=== Section Start ===

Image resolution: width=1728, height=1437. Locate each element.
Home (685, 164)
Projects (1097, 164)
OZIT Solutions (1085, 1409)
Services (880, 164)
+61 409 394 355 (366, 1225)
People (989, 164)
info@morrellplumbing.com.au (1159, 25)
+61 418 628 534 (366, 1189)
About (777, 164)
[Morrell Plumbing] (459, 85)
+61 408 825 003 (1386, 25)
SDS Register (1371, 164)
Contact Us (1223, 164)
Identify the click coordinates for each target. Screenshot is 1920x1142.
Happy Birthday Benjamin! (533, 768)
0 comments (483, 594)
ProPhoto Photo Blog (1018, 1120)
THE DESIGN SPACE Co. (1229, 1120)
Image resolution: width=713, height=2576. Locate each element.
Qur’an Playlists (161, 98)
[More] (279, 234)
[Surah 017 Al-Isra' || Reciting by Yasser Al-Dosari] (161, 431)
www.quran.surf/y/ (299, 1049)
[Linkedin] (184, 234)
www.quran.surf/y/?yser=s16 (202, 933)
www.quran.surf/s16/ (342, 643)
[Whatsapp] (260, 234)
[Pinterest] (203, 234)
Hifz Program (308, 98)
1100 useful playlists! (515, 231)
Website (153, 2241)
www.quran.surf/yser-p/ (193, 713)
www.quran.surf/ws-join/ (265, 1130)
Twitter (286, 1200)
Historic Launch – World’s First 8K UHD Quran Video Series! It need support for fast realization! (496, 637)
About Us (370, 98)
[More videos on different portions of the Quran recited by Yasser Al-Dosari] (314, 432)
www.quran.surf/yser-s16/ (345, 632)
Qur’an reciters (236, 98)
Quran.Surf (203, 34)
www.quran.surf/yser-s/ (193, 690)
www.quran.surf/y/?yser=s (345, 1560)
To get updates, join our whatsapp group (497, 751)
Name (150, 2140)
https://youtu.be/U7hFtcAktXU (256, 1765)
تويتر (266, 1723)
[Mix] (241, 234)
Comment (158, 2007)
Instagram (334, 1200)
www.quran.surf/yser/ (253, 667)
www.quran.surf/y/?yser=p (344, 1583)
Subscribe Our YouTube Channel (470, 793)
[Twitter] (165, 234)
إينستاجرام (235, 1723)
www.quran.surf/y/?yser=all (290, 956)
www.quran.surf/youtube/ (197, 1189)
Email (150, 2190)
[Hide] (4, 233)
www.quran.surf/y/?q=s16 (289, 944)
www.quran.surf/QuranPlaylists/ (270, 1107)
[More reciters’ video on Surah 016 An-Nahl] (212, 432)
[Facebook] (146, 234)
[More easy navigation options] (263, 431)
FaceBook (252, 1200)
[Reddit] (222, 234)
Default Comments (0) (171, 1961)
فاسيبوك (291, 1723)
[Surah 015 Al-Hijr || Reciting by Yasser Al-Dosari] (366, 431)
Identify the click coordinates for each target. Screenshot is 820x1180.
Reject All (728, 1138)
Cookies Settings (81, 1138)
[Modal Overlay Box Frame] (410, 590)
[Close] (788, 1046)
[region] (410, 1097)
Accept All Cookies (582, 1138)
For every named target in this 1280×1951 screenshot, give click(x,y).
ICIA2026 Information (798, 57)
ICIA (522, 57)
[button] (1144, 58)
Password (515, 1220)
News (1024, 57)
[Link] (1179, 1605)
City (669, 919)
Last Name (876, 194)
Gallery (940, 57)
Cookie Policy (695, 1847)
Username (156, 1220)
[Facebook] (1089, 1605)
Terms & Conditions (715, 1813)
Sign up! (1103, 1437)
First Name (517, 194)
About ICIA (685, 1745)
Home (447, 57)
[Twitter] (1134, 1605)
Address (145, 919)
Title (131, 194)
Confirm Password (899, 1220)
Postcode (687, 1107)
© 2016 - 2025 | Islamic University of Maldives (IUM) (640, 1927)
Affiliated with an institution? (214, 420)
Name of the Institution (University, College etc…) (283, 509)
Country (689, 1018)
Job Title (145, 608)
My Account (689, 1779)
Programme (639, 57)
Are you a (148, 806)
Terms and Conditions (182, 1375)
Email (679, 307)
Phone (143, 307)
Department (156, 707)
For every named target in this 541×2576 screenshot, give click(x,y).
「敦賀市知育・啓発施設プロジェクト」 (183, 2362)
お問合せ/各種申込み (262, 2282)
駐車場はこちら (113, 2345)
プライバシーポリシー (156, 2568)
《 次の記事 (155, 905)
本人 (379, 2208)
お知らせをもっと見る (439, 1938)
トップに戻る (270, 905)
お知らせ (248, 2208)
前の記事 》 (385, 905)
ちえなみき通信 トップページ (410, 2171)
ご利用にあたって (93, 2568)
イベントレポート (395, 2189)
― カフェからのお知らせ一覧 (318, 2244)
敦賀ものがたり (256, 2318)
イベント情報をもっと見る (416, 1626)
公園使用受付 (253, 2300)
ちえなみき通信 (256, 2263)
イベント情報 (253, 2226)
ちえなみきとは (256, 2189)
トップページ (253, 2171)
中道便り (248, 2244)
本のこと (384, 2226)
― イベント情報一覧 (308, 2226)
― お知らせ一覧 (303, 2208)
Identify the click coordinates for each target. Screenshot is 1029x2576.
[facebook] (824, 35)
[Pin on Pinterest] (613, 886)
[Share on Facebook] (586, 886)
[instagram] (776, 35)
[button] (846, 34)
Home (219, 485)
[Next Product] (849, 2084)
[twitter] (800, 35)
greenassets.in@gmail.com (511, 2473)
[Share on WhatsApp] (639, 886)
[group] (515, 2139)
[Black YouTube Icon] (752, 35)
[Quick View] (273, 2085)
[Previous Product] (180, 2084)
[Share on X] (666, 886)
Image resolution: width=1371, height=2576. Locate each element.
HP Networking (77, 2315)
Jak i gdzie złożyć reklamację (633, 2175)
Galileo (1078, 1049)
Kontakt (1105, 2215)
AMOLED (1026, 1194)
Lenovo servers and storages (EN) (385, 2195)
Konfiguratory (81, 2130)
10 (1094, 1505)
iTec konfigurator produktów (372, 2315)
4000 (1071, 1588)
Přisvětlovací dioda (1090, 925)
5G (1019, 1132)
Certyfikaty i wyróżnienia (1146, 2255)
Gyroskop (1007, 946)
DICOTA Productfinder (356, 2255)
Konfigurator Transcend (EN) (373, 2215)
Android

=== Section End ===

Print all of the material above exactly as given.

● ANSWER TO THIS EXERCISE:
Image resolution: width=1728, height=1437. Locate each element.
Home (685, 164)
Projects (1097, 164)
OZIT Solutions (1085, 1409)
Services (880, 164)
+61 409 394 355 (366, 1225)
People (989, 164)
info@morrellplumbing.com.au (1159, 25)
+61 418 628 534 (366, 1189)
About (777, 164)
[Morrell Plumbing] (459, 85)
+61 408 825 003 (1386, 25)
SDS Register (1371, 164)
Contact Us (1223, 164)
Identify the click coordinates for each target. Screenshot is 1920x1142.
Happy Birthday Benjamin! (533, 768)
0 comments (483, 594)
ProPhoto Photo Blog (1018, 1120)
THE DESIGN SPACE Co. (1229, 1120)
Image resolution: width=713, height=2576. Locate each element.
Qur’an Playlists (161, 98)
[More] (279, 234)
[Surah 017 Al-Isra' || Reciting by Yasser Al-Dosari] (161, 431)
www.quran.surf/y/ (299, 1049)
[Linkedin] (184, 234)
www.quran.surf/y/?yser=s16 (202, 933)
www.quran.surf/s16/ (342, 643)
[Whatsapp] (260, 234)
[Pinterest] (203, 234)
Hifz Program (308, 98)
1100 useful playlists! (515, 231)
Website (153, 2241)
www.quran.surf/yser-p/ (193, 713)
www.quran.surf/ws-join/ (265, 1130)
Twitter (286, 1200)
Historic Launch – World’s First 8K UHD Quran Video Series! It need support for fast realization! (496, 637)
About Us (370, 98)
[More videos on different portions of the Quran recited by Yasser Al-Dosari] (314, 432)
www.quran.surf/yser-s16/ (345, 632)
Qur’an reciters (236, 98)
Quran.Surf (203, 34)
www.quran.surf/yser-s/ (193, 690)
www.quran.surf/y/?yser=s (345, 1560)
To get updates, join our whatsapp group (497, 751)
Name (150, 2140)
https://youtu.be/U7hFtcAktXU (256, 1765)
تويتر (266, 1723)
[Mix] (241, 234)
Comment (158, 2007)
Instagram (334, 1200)
www.quran.surf/yser/ (253, 667)
www.quran.surf/y/?yser=p (344, 1583)
Subscribe Our YouTube Channel (470, 793)
[Twitter] (165, 234)
إينستاجرام (235, 1723)
www.quran.surf/y/?yser=all (290, 956)
www.quran.surf/youtube/ (197, 1189)
Email (150, 2190)
[Hide] (4, 233)
www.quran.surf/y/?q=s16 (289, 944)
www.quran.surf/QuranPlaylists/ (270, 1107)
[More reciters’ video on Surah 016 An-Nahl] (212, 432)
[Facebook] (146, 234)
[More easy navigation options] (263, 431)
FaceBook (252, 1200)
[Reddit] (222, 234)
Default Comments (0) (171, 1961)
فاسيبوك (291, 1723)
[Surah 015 Al-Hijr || Reciting by Yasser Al-Dosari] (366, 431)
Identify the click coordinates for each target. Screenshot is 820x1180.
Reject All (728, 1138)
Cookies Settings (81, 1138)
[Modal Overlay Box Frame] (410, 590)
[Close] (788, 1046)
[region] (410, 1097)
Accept All Cookies (582, 1138)
For every named target in this 1280×1951 screenshot, give click(x,y).
ICIA2026 Information (798, 57)
ICIA (522, 57)
[button] (1144, 58)
Password (515, 1220)
News (1024, 57)
[Link] (1179, 1605)
City (669, 919)
Last Name (876, 194)
Gallery (940, 57)
Cookie Policy (695, 1847)
Username (156, 1220)
[Facebook] (1089, 1605)
Terms & Conditions (715, 1813)
Sign up! (1103, 1437)
First Name (517, 194)
About ICIA (685, 1745)
Home (447, 57)
[Twitter] (1134, 1605)
Address (145, 919)
Title (131, 194)
Confirm Password (899, 1220)
Postcode (687, 1107)
© 2016 - 2025 | Islamic University of Maldives (IUM) (640, 1927)
Affiliated with an institution? (214, 420)
Name of the Institution (University, College etc…) (283, 509)
Country (689, 1018)
Job Title (145, 608)
My Account (689, 1779)
Programme (639, 57)
Are you a (148, 806)
Terms and Conditions (182, 1375)
Email (679, 307)
Phone (143, 307)
Department (156, 707)
For every named target in this 541×2576 screenshot, give click(x,y).
「敦賀市知育・啓発施設プロジェクト」 (183, 2362)
お問合せ/各種申込み (262, 2282)
駐車場はこちら (113, 2345)
プライバシーポリシー (156, 2568)
《 次の記事 (155, 905)
本人 (379, 2208)
お知らせをもっと見る (439, 1938)
トップに戻る (270, 905)
お知らせ (248, 2208)
前の記事 》 (385, 905)
ちえなみき通信 トップページ (410, 2171)
ご利用にあたって (93, 2568)
イベントレポート (395, 2189)
― カフェからのお知らせ一覧 (318, 2244)
敦賀ものがたり (256, 2318)
イベント情報をもっと見る (416, 1626)
公園使用受付 (253, 2300)
ちえなみき通信 (256, 2263)
イベント情報 (253, 2226)
ちえなみきとは (256, 2189)
トップページ (253, 2171)
中道便り (248, 2244)
本のこと (384, 2226)
― イベント情報一覧 (308, 2226)
― お知らせ一覧 (303, 2208)
Identify the click coordinates for each target. Screenshot is 1029x2576.
[facebook] (824, 35)
[Pin on Pinterest] (613, 886)
[Share on Facebook] (586, 886)
[instagram] (776, 35)
[button] (846, 34)
Home (219, 485)
[Next Product] (849, 2084)
[twitter] (800, 35)
greenassets.in@gmail.com (511, 2473)
[Share on WhatsApp] (639, 886)
[group] (515, 2139)
[Black YouTube Icon] (752, 35)
[Quick View] (273, 2085)
[Previous Product] (180, 2084)
[Share on X] (666, 886)
Image resolution: width=1371, height=2576. Locate each element.
HP Networking (77, 2315)
Jak i gdzie złożyć reklamację (633, 2175)
Galileo (1078, 1049)
Kontakt (1105, 2215)
AMOLED (1026, 1194)
Lenovo servers and storages (EN) (385, 2195)
Konfiguratory (81, 2130)
10 (1094, 1505)
iTec konfigurator produktów (372, 2315)
4000 (1071, 1588)
Přisvětlovací dioda (1090, 925)
5G (1019, 1132)
Certyfikaty i wyróżnienia (1146, 2255)
Gyroskop (1007, 946)
DICOTA Productfinder (356, 2255)
Konfigurator Transcend (EN) (373, 2215)
Android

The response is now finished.